#### EXERCISE DIRECTIONS
Copy the rows verbatim, starting with the line containing "The width and" and ending with the line containing "Action: (x=439, y=308)", both included.

----

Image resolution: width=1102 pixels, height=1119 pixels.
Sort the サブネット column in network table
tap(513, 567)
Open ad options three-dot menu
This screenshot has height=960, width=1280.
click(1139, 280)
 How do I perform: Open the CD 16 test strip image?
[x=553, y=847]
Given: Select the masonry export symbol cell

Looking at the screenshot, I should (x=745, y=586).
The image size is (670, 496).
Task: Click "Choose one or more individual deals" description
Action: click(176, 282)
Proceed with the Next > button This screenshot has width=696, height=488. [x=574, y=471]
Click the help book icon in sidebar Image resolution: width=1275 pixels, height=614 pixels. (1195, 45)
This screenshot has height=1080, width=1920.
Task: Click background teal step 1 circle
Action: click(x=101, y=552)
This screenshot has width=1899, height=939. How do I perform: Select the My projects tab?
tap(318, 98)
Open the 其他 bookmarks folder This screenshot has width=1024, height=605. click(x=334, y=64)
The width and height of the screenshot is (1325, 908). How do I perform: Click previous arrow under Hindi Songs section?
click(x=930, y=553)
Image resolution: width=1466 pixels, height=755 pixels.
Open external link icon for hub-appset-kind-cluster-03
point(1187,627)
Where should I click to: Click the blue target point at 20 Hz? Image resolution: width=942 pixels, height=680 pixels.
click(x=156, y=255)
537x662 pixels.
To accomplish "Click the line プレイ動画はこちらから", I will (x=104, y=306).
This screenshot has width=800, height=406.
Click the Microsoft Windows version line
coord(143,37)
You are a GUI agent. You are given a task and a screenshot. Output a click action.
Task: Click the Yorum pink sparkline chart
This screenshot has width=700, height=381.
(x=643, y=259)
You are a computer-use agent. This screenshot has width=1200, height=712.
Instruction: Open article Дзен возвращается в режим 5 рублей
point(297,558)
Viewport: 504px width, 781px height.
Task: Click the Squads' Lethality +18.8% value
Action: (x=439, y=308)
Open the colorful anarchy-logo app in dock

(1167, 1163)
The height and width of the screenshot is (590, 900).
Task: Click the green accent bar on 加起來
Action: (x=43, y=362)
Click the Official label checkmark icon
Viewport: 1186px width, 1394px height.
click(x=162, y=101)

----

#### WRITTEN ANSWER
The width and height of the screenshot is (1325, 908). How do I perform: Click previous arrow under Hindi Songs section?
click(x=930, y=553)
Image resolution: width=1466 pixels, height=755 pixels.
Open external link icon for hub-appset-kind-cluster-03
point(1187,627)
Where should I click to: Click the blue target point at 20 Hz? Image resolution: width=942 pixels, height=680 pixels.
click(x=156, y=255)
537x662 pixels.
To accomplish "Click the line プレイ動画はこちらから", I will (x=104, y=306).
This screenshot has width=800, height=406.
Click the Microsoft Windows version line
coord(143,37)
You are a GUI agent. You are given a task and a screenshot. Output a click action.
Task: Click the Yorum pink sparkline chart
This screenshot has width=700, height=381.
(x=643, y=259)
You are a computer-use agent. This screenshot has width=1200, height=712.
Instruction: Open article Дзен возвращается в режим 5 рублей
point(297,558)
Viewport: 504px width, 781px height.
Task: Click the Squads' Lethality +18.8% value
Action: (x=439, y=308)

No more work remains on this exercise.